*What is expected*. Could you print, exactly and without pictures, only the lines from the one with "Where should I click to: Sort" through the end of the records below?

*Data*.
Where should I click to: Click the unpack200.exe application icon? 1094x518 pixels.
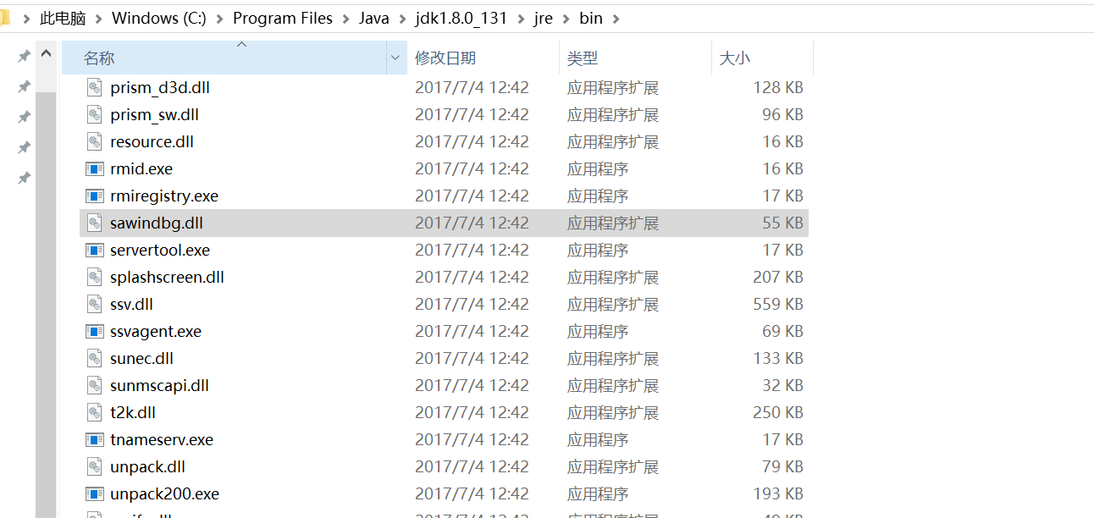click(x=93, y=493)
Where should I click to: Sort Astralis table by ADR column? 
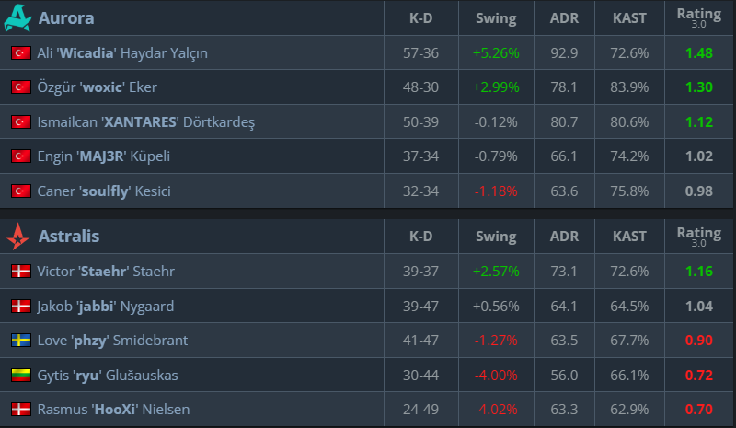pyautogui.click(x=564, y=237)
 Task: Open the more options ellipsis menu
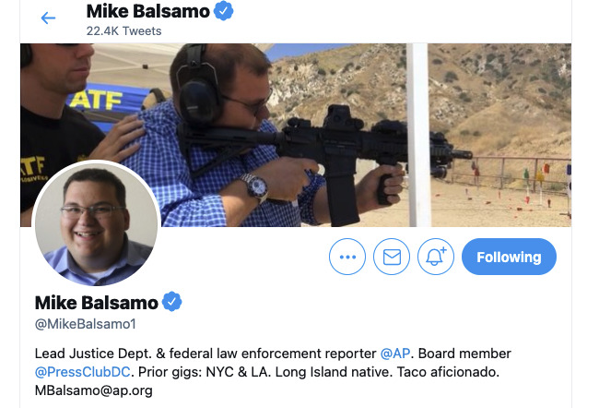tap(347, 258)
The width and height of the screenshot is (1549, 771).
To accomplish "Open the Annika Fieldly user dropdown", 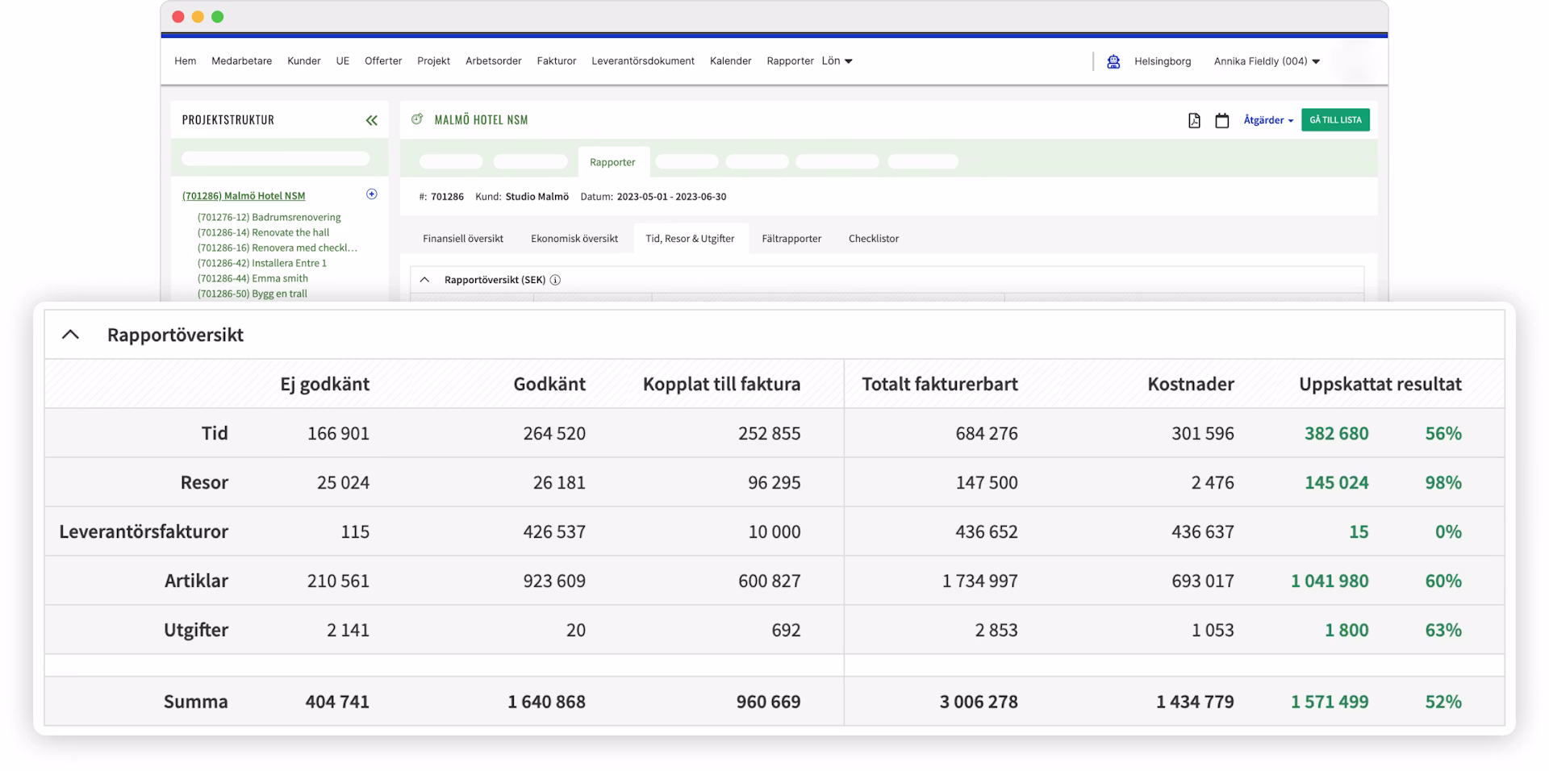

*Problem solution*.
Where should I click to: Sort Astralis table by ADR column? 
pyautogui.click(x=564, y=237)
 Task: Open the more options ellipsis menu
tap(347, 258)
The width and height of the screenshot is (1549, 771).
To accomplish "Open the Annika Fieldly user dropdown", 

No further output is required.